▶ INSTRUCTIONS TO FOLLOW: Write out the part of the essay on libertarian party strategy word for word, starting at "And personally, I" and ending at "most of all.".

▶ EXERCISE PASSAGE:
This could also be an answer to the question of why should anyone vote for a minor party if it is perceived that we cannot win 51%. “Well sir, we’re trying to explicitly deny a victory to the Republicans this round so that we can extort them into passing Defend the Guard legislation next time. The bigger our margin, the better shot we have at trying to force the major parties to bend to our will and set people free.”
Culture Wars
First of all, we should avoid all the current trans-gender bullshit controversy at all costs. I am so sick of it all. Every damn day. It’s like they’re trying to make right-wing reactionaries out of everyone. But the libertarian movement and party have always been good on gay rights. Not because we’ve been racing to pander to the wokest elements of the left. It’s just because we actually have a unified conception of what rights are and so have of course always applied them to everyone. So, yes, we support the right of adults to live however they want. But not because we are into all this woke gender ideology leftist bandwagon craziness, but again just those same basic rights of everyone . So we don’t want to be identified with this crazy new movement nor the right wing reaction against it, right? Mostly I’d like to just ignore all this woke nonsense to death. It’s just a passing fad after all. How long can a circular firing squad last? When it comes to Libertarians on school boards and things, please simply let good sense and decency prevail. Finding the reasonable lines should not be difficult.
And personally, I don’t like “national divorce.” First of all, it’s not our term. It’s what right-wingers like Margaret Taylor Green say. It’s like using “cathedral” for “establishment.” It’s a signifier of membership in somebody else’s movement. Secondly, nobody knows what it means: secession and possibly war? Going back to the Articles of Confederation? 50 sovereign nations, with 1/2 of them landlocked from the sea but with really great trade deals? The real culture war divide in America is between town and country, not red states and blue ones. So, yes, by all means emphasize decentralization, but liberty most of all.
And yes the principle of secession is always worth defending, but let’s not get bogged down arguing about civil war or going back to the Articles or who’s going to guarantee free trade between the states. When the USSR abandoned their empire, they still kept Russia. For the party to argue that we are better off without the U.S.A. at all anymore would be I think an example of the kind of counter-productive radicalism that the pragmatists have a point about.
As a political party in the U.S., I don’t think it’s a stretch for our premise to be that the U.S. Constitution is and should be the law of the land, and unlike the other two parties, we have actually read it, believe in it and want to enforce it. The Bill of Rights is our sacred birthright and we mean to pass it down in good health. So constitutionalism with a strong emphasis on the 10th Amendment should be our basic premise. More of an open marriage than a separation.

▶ DATA:
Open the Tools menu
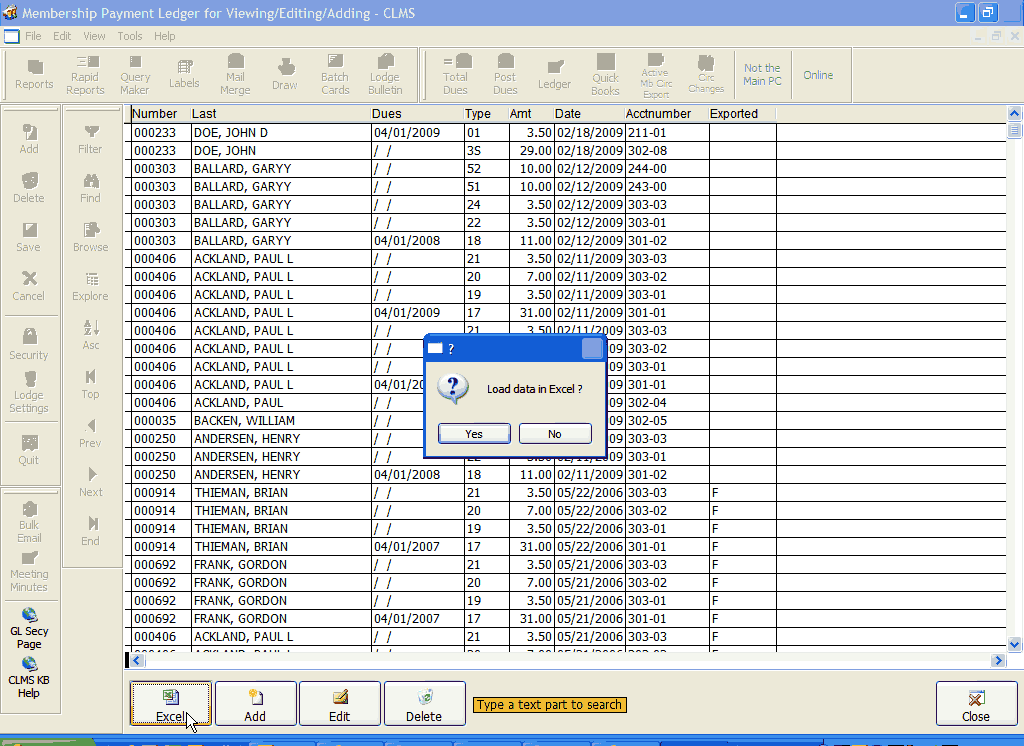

▶ REPLY:
And personally, I don’t like “national divorce.” First of all, it’s not our term. It’s what right-wingers like Margaret Taylor Green say. It’s like using “cathedral” for “establishment.” It’s a signifier of membership in somebody else’s movement. Secondly, nobody knows what it means: secession and possibly war? Going back to the Articles of Confederation? 50 sovereign nations, with 1/2 of them landlocked from the sea but with really great trade deals? The real culture war divide in America is between town and country, not red states and blue ones. So, yes, by all means emphasize decentralization, but liberty most of all.